* interrupt latency while resuming.
@ 2011-01-08 16:58 Abhijeet Dharmapurikar
2011-01-08 17:13 ` Russell King - ARM Linux
0 siblings, 1 reply; 4+ messages in thread
From: Abhijeet Dharmapurikar @ 2011-01-08 16:58 UTC (permalink / raw)
To: tglx
Cc: Rafael J. Wysocki, Andrew Morton, Russell King,
Greg Kroah-Hartman, Alan Stern, linux-kernel, linux-arm-msm
I am trying to address an issue of not handling a wakeup interrupt quick
enough while resuming. It is an edge triggered interrupt with the
IRQ_WAKEUP flag set. The interrupt controller implements lazy disabling
of interrupts, IOW does not have a disable callback in the irq_chip.
So while going in to supend that interrupt is marked IRQ_DISABLED in
dpm_suspend_noirq().
On resume handle_edge_trigger is run right after
arch_suspend_enable_irqs(). It finds the interrupt marked IRQ_DISABLED
and it sets the IRQ_PENDING flag and does not call the handler.
As the resume path unrolls, non boot cpus are enabled,
dpm_resume_noirq() is run. At that time it finds the IRQ_PENDING flag is
set on this interrupt and the interrupt handler is run.
The problem is, this is very late for the interrupt to be run. Possibly
because enable_nonboot_cpu takes a while or the resume_noirq callbacks
take a long time etc.
I tried using IRQF_NO_SUSPEND for that interrupt and it seems the
interrupt is handled as soon as arch_suspend_enable_irqs() is run.
However I suspect that with this the system will fail to abort suspend -
The interrupt could trigger between dpm_suspend_noirq() and
arch_suspend_disable_irqs() and since it wont be marked IRQF_PENDING the
system goes to suspend never to be woken up again. (the check to abort
suspend because of a pending interrupt is done in check_wakeup_irqs() in
sysdev_suspend). I dont think IRQF_NO_SUSPEND was designed for wakeup
interrupts. Please correct me if I am missing something here.
A solution that comes to mind is enabling such interrupts right before
arch_suspend_enable_irqs() is run.

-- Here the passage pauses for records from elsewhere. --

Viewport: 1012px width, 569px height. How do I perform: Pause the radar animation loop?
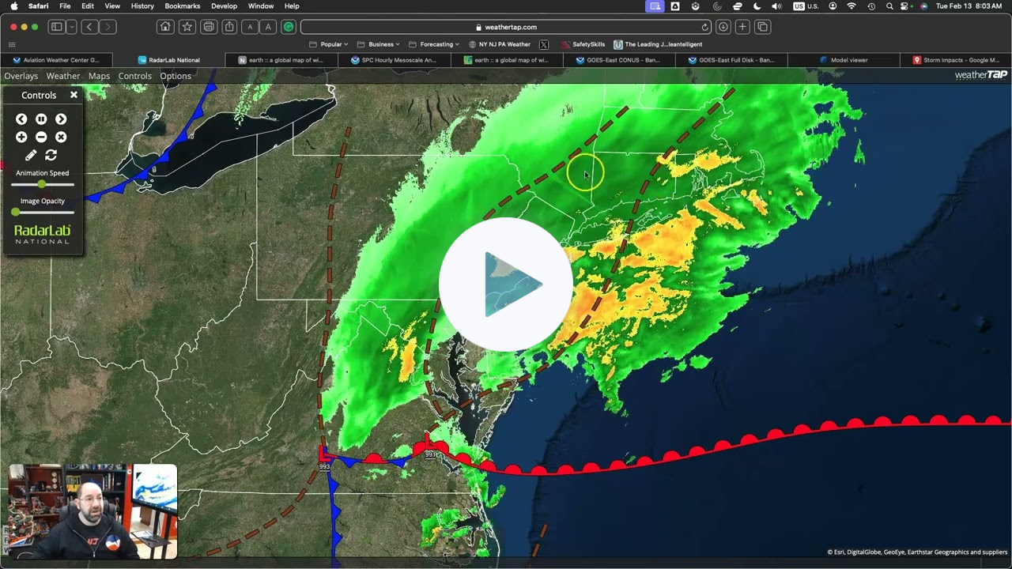point(41,119)
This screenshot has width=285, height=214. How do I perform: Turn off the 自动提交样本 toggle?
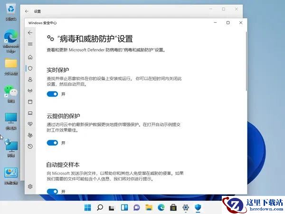click(x=52, y=192)
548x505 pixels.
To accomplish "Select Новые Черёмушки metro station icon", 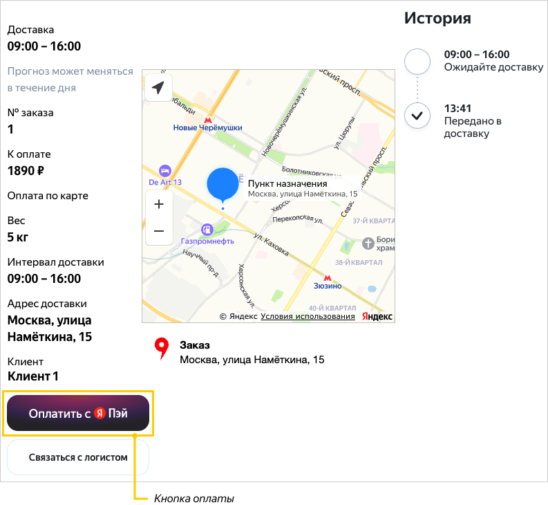I will [209, 118].
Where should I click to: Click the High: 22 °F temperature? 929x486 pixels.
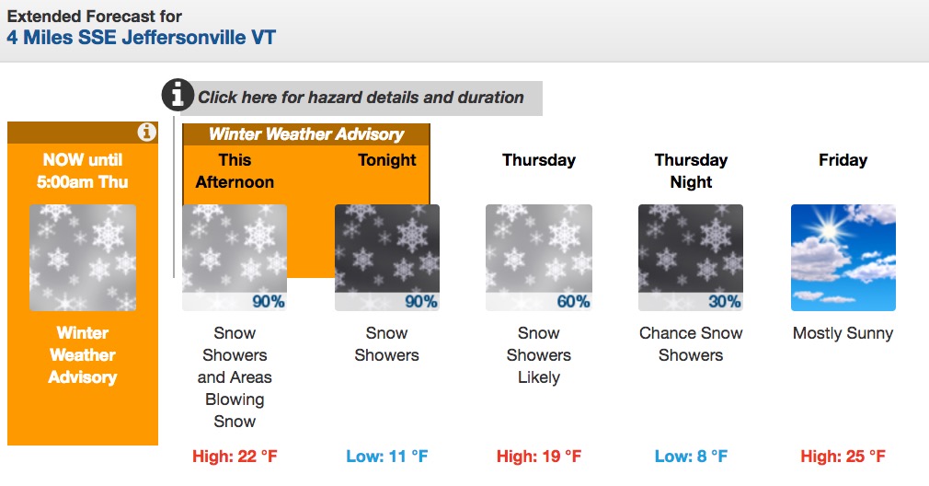coord(235,457)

In some more detail, mark these
interrupts as IRQF_LOW_SUSPEND_LATENCY in their irq_desc->status and
enable such interrupts before doing arch_suspend_enable_irqs(). That way
when arch_suspend_enable_irqs() happens, the handler is run immediately.

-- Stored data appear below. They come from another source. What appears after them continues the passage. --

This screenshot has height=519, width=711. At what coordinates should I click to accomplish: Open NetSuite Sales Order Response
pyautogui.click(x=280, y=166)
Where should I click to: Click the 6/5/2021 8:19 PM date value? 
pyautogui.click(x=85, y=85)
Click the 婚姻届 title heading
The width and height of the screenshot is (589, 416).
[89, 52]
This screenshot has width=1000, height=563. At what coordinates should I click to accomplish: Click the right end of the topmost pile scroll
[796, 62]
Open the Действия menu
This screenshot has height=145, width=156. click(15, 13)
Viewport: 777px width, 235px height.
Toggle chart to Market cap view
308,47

We skip enabling such interrupts in resume_device_irqs() to avoid
enabling them twice.
Will appreciate any other suggestions towards fixing the delay.
Abhijeet
--
Sent by an employee of the Qualcomm Innovation Center, Inc.
The Qualcomm Innovation Center, Inc. is a member of the Code Aurora Forum.

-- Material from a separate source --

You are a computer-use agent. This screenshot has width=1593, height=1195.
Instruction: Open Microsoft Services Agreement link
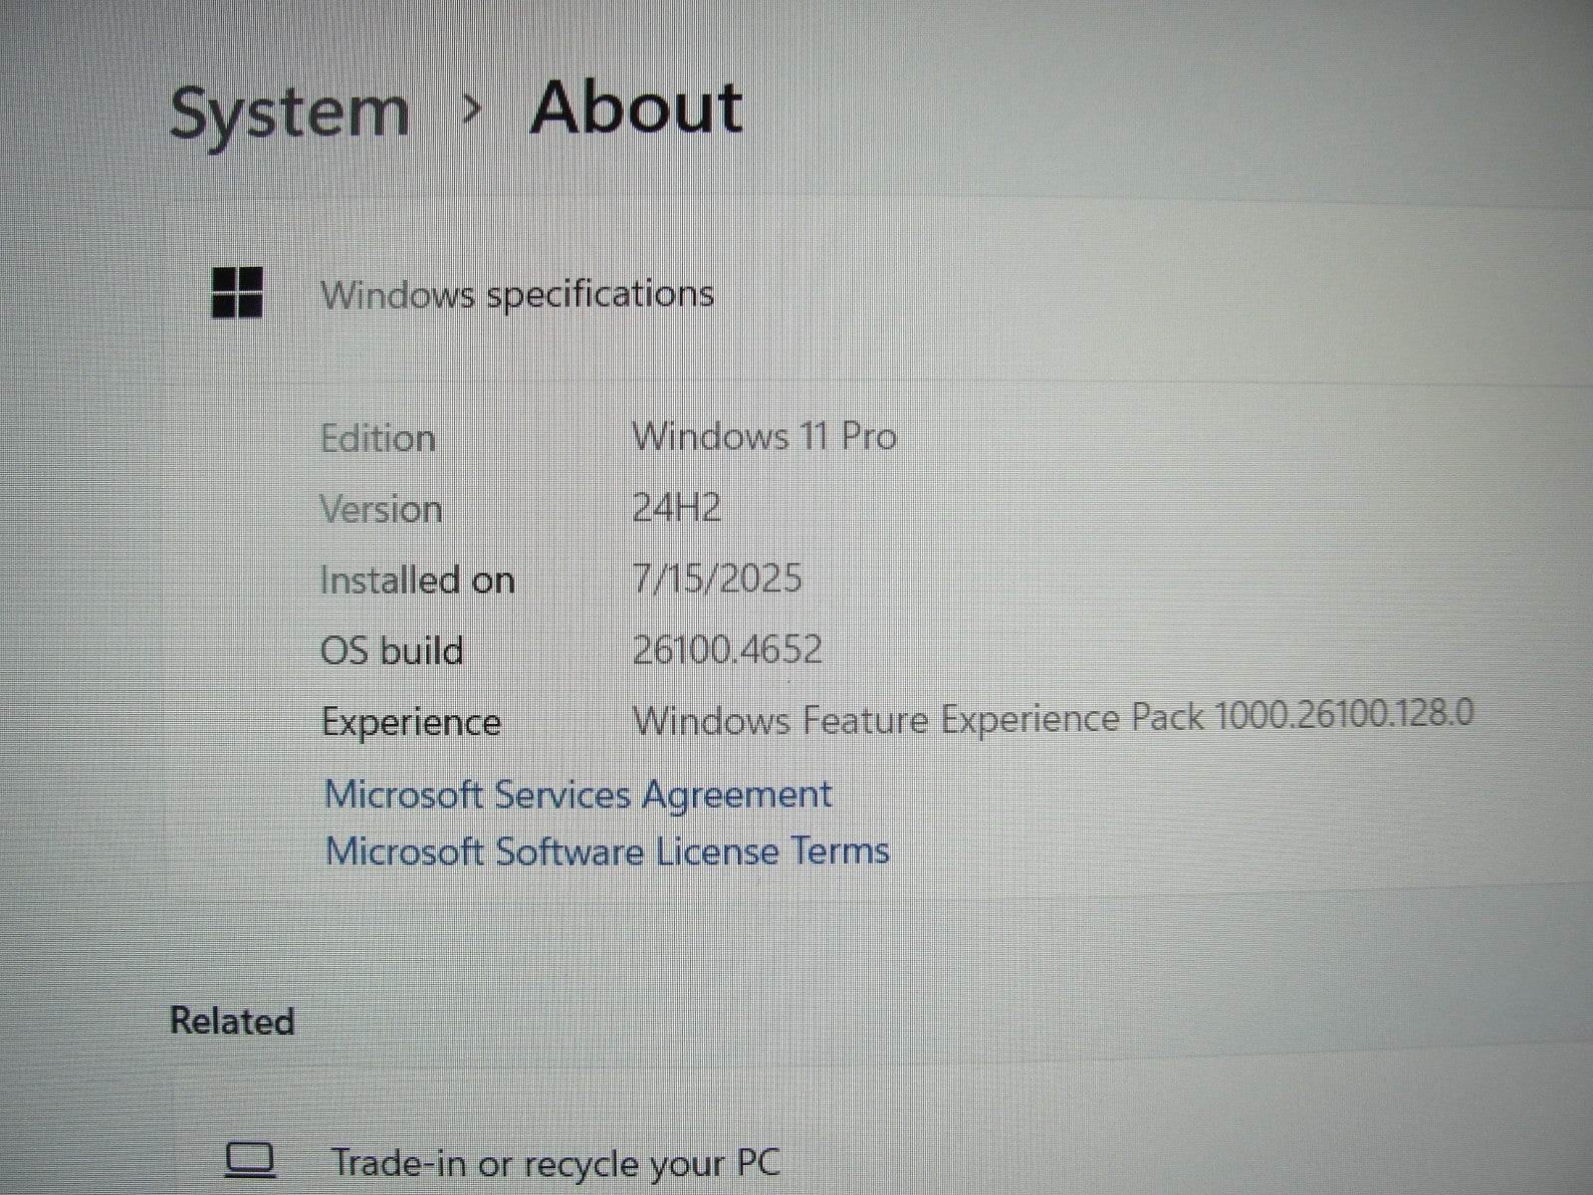click(x=577, y=795)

^ permalink raw reply [flat|nested] 4+ messages in thread
* Re: interrupt latency while resuming.
2011-01-08 16:58 interrupt latency while resuming Abhijeet Dharmapurikar
@ 2011-01-08 17:13 ` Russell King - ARM Linux
2011-01-08 19:09 ` Abhijeet Dharmapurikar
2011-01-11 5:11 ` Stephen Boyd
0 siblings, 2 replies; 4+ messages in thread
From: Russell King - ARM Linux @ 2011-01-08 17:13 UTC (permalink / raw)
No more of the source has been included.